____ Information shown

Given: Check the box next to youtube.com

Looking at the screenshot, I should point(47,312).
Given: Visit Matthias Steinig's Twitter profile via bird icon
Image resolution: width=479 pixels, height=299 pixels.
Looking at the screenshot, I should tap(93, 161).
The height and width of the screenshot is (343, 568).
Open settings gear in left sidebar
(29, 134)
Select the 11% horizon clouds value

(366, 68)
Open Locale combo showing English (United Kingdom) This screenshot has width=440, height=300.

________

What you should do:
Return exactly the lines of the listing that run from the one containing "The height and" through the last, and no others.

Answer for this exercise:
The height and width of the screenshot is (343, 568).
Open settings gear in left sidebar
(29, 134)
Select the 11% horizon clouds value

(366, 68)
Open Locale combo showing English (United Kingdom) This screenshot has width=440, height=300.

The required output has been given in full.